Gaza aid sites branded ‘human slaughterhouses' under deadly Israeli fire
At least 13 Palestinians have been killed and more than 150 injured after Israeli troops and American security contractors opened fire on crowds waiting for food near two aid distribution sites in Gaza, one east of Rafah and another near the Wadi Gaza Bridge.
Sunday's killings are the latest in a series of attacks on civilians seeking food at aid centres operated by the controversial Gaza Humanitarian Foundation (GHF), a US-led initiative backed by Israel in Israeli-controlled zones.
More than 130 people have now been killed and more than 700 wounded by Israeli troops while desperately trying to access meagre food parcels for their hungry families from the aid sites since the GHF programme began on May 27.
At least nine people are still missing.
In a statement, Gaza's Government Media Office condemned the distribution sites as 'human slaughterhouses', accusing Israeli forces of luring desperate civilians to their deaths.
'These are war crimes and crimes against humanity,' the statement said, urging an independent international probe and an immediate suspension of GHF's delivery model.
The drive backed by Israel and the United States has faced growing criticism from human rights organisations and the United Nations for violating basic humanitarian standards and bypassing organisations that have decades of experience distributing aid to the entire population of the besieged enclave.

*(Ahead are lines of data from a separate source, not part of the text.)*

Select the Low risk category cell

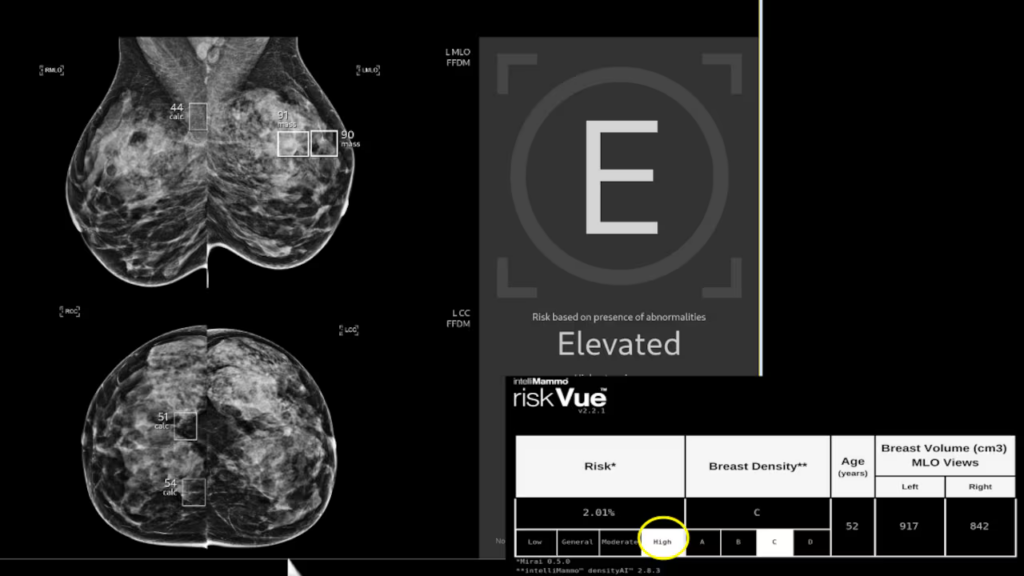[x=535, y=542]
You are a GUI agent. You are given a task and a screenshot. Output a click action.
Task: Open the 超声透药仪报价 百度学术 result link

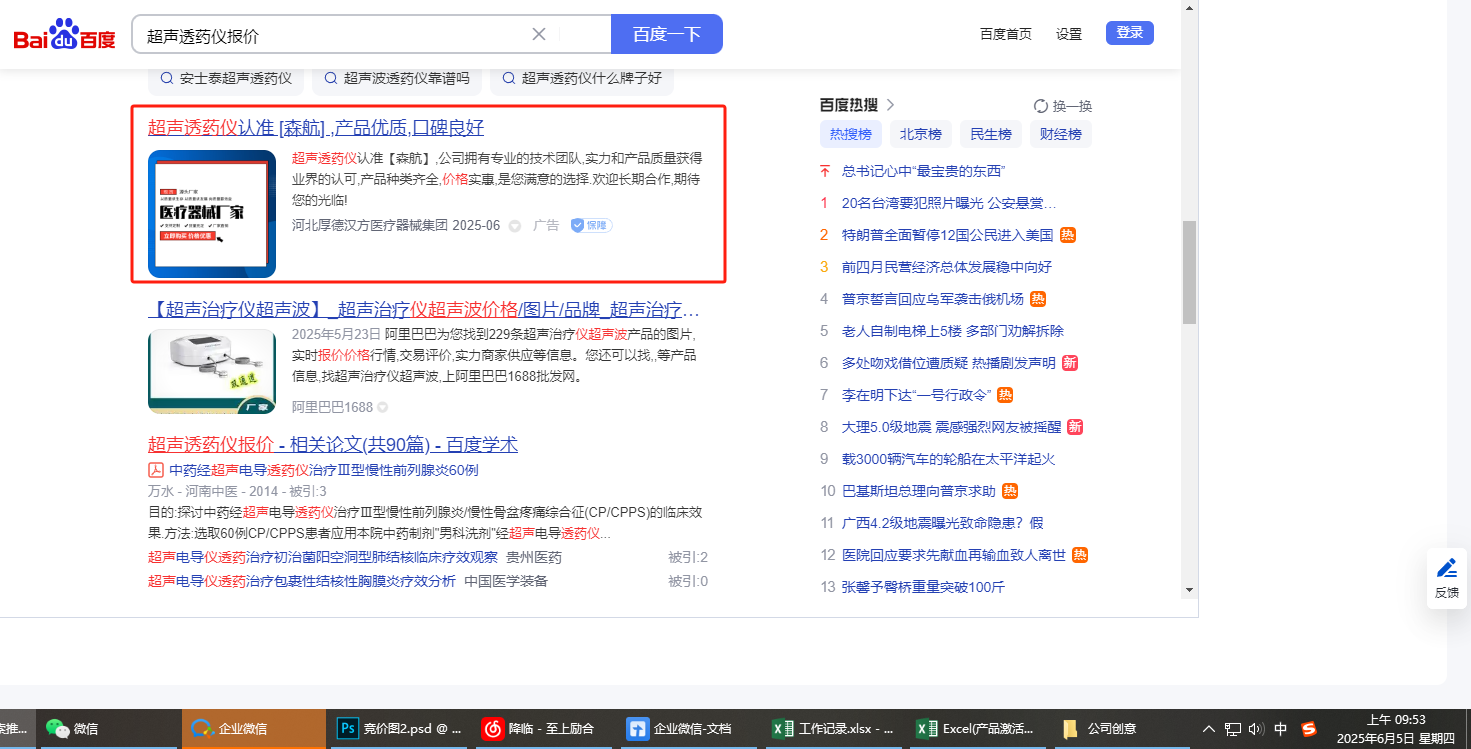pos(332,445)
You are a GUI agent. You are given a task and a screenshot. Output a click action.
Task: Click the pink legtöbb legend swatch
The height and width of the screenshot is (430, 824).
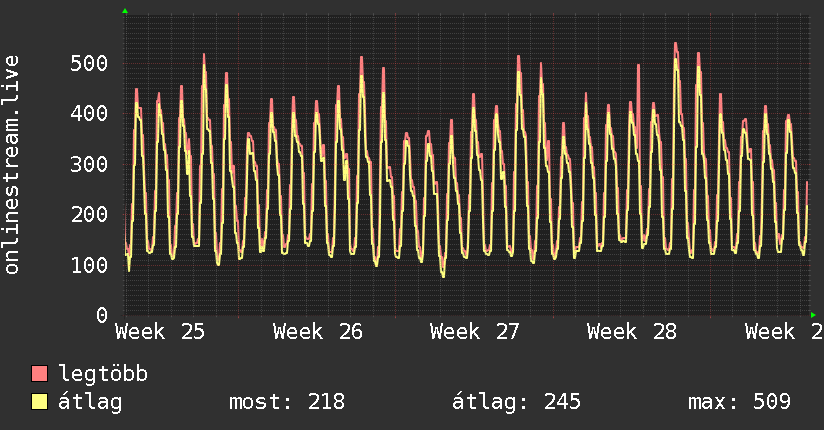pos(39,373)
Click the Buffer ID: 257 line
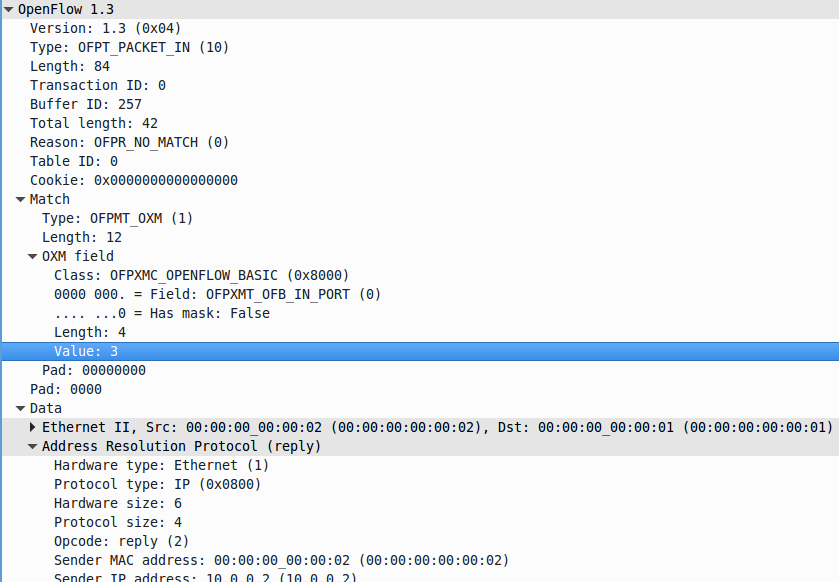 (85, 104)
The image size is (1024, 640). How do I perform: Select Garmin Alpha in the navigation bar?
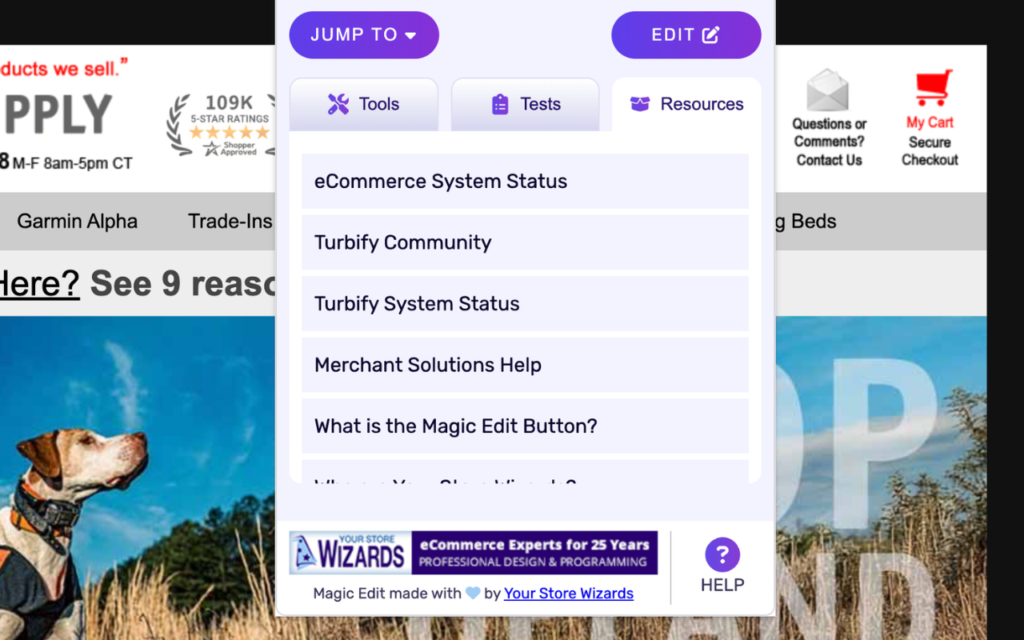(x=77, y=221)
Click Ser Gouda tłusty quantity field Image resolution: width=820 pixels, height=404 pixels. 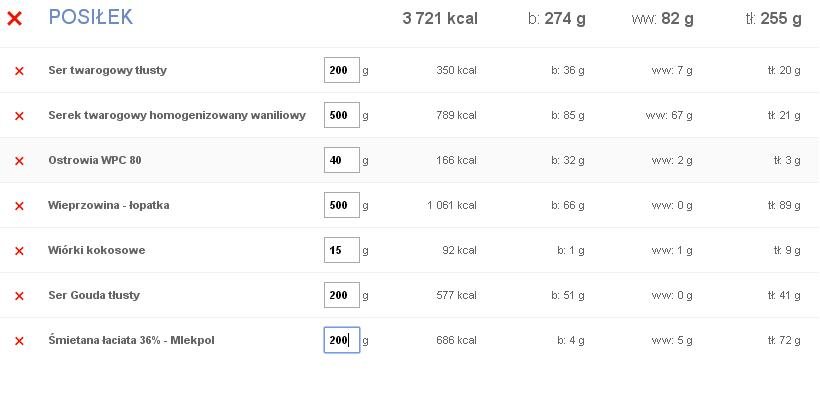[x=342, y=295]
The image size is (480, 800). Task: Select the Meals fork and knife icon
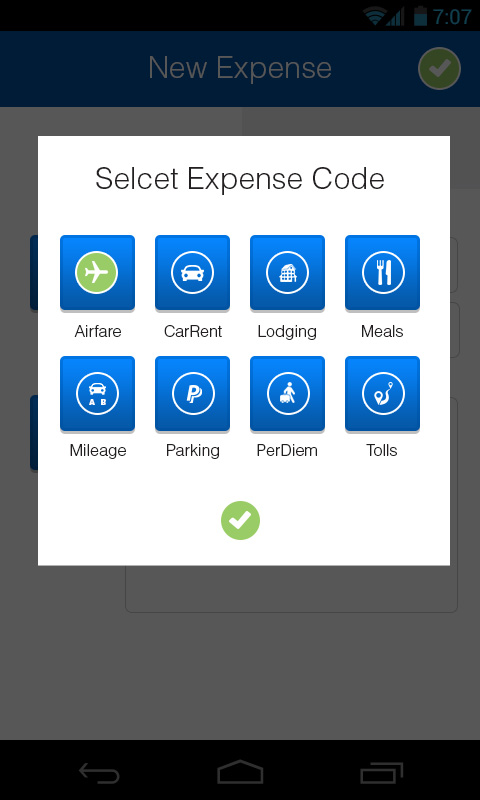coord(383,273)
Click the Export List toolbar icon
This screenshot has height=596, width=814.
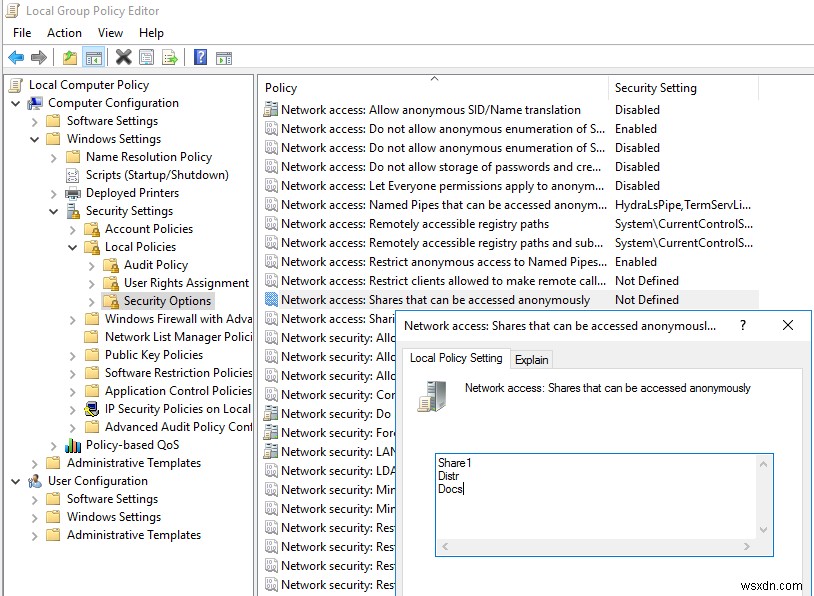[168, 57]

The latest bloodshed reportedly began around 6am local time (03:00 GMT), as hundreds of Palestinians stalked by starvation gathered near the aid point in the al-Alam area of Rafah.
Witnesses said people had started forming queues as early as 4:30am, desperate to get food before the site became overwhelmed.
'After about an hour and a half, hundreds moved toward the site, and the army opened fire,' said witness Abdallah Nour al-Din.
The Israeli military later said its troops opened fire on individuals who 'continued advancing in a way that endangered the soldiers', and claimed the area had been designated an 'active combat zone' at night. However, survivors insist the shooting took place after sunrise.
'This is a trap for us, not aid,' said Adham Dahman, speaking to the Associated Press from Nasser Hospital in southern Gaza with a bloodied bandage on his chin. He said a tank fired towards the crowd, and people were left scrambling for cover.
Doctors Without Borders (MSF) said that 13 wounded individuals and one person who was dead on arrival came to its clinic in the al-Mawasi area of southern Khan Younis today.
MSF said the injured and dead were 'carried in donkey carts, on bicycles, or on foot'.
The wounded were all men between the ages of 17 and 30. The victims said they were shot in the Shakoush area while travelling to a food distribution site in Saudi village.
Footage from outside the hospital showed mourning families weeping over blood-soaked shrouds, as emergency workers rushed to treat the wounded.
UN Special Rapporteur on the Occupied Palestinian Territories Francesca Albanese called the GHF operation 'humanitarian camouflage' and 'an essential tactic of this genocide'.
In a post on social media, Albanese blamed 'the moral and political corruption of the world' for enabling the destruction of Gaza.
Al Jazeera's correspondent Hani Mahmoud, reporting from Gaza City, said the GHF's delivery model has proven woefully inadequate. 'Today's deadly attacks in the south show that the GHF is insufficient in the way it's running aid delivery,' he said.
'In the north, living conditions are becoming even more difficult. People are not just spending hours searching for water and food — they are spending the entire day. By the end of it, many are completely exhausted and dehydrated, simply because they could not find anything.'
An unnamed GHF official claimed there has been no violence in or around its aid distribution sites, all three of which delivered food on Sunday, according to The Associated Press.
The violence comes as Gaza's Health Ministry reports that the total death toll from Israel's ongoing war has reached 54,880, with more than 126,000 injured since October 7, 2023. Since Israel ended a ceasefire on March 18, 4,603 Palestinians have been killed and more than 14,000 injured.
In just the last 24 hours, Israeli strikes have killed at least 108 people and wounded nearly 400 more across the besieged enclave, the ministry said.
Hospitals are overwhelmed and on the brink of collapse, the ministry said.
Rafah's Red Cross Field Hospital has declared 12 mass casualty emergencies in just two weeks, with more than 900 wounded arriving during that period — 41 of them already dead. Most of those treated had been trying to reach food distribution sites when they were shot or injured.
A spokesman at Al-Aqsa Martyrs Hospital in Deir el-Balah warned that fuel supplies for Gaza's health facilities may run out within 48 hours, leaving patients without care. 'The hospital's artificial kidney department is out of service due to the occupation's attacks,' he told Al Jazeera.
Meanwhile, the director of al-Shifa Hospital told Al Jazeera that the lives of 300 kidney failure patients hang in the balance. 'We are facing a real disaster in the hospital if electricity is not provided,' he warned.